Un jolly per Sporting e Uruguay
Araujo, classe 2000, è uno dei punti di forza dello Sporting Lisbona di Rui Borges. In Portogallo viene impiegato prevalentemente da terzino sinistro, mentre con l’Uruguay Marcelo Bielsa lo alza spesso nel ruolo di ala, sfruttandone corsa, intensità e capacità di incidere negli ultimi metri. I numeri stagionali confermano infatti la sua crescita: 35 presenze complessive, 2.784 minuti giocati, con sei gol e quattro assist. Un profilo moderno, dinamico e duttile, caratteristiche che alla Juve osservano con grande attenzione.

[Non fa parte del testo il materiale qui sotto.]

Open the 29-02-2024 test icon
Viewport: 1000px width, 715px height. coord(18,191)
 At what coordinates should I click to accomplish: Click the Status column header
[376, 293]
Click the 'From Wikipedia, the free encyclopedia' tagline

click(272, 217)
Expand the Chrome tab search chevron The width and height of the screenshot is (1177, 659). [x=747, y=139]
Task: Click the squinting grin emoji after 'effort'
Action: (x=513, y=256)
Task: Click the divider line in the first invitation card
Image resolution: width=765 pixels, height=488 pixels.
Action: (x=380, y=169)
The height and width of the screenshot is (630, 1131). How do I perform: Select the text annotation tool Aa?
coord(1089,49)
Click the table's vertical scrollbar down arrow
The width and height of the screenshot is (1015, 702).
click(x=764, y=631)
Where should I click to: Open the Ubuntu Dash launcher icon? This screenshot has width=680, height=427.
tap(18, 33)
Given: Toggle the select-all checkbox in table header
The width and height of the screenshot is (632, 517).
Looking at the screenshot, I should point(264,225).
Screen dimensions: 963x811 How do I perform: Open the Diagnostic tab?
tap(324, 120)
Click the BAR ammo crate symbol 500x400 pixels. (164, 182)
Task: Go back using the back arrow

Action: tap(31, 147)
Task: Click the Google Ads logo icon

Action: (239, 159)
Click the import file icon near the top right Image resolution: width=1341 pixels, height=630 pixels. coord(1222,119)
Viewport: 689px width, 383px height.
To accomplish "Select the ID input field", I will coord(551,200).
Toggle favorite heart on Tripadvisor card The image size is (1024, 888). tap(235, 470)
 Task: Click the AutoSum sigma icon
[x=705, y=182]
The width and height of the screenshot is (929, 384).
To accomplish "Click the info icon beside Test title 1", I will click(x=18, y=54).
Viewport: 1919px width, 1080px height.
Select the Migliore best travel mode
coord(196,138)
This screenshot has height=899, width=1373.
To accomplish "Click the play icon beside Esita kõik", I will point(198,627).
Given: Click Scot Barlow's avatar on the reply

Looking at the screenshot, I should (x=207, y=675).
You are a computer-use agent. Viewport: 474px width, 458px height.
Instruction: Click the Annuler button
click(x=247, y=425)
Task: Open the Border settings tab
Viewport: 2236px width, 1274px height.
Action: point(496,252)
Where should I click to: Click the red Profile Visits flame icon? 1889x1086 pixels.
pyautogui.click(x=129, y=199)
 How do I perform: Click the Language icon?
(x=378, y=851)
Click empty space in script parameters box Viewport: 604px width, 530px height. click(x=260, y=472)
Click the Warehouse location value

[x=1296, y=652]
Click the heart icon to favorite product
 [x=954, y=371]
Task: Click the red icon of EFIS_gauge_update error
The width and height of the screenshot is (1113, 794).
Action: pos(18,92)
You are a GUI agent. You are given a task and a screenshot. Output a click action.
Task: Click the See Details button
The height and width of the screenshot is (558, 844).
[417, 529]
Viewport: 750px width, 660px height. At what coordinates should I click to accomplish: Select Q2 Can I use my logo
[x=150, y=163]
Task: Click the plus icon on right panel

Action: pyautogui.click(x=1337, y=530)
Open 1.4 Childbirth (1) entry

Il prezzo e chi può fargli spazio
Secondo Tuttosport, la Vecchia Signora potrebbe affondare il colpo soprattutto in caso di addio di Andrea Cambiaso. Lo Sporting, però, non ha intenzione di fare sconti: il contratto di Araujo scade nel 2029 e la valutazione si aggira intorno ai 25 milioni di euro. Una cifra importante, ma considerata sostenibile se dovesse liberarsi spazio sulla corsia sinistra.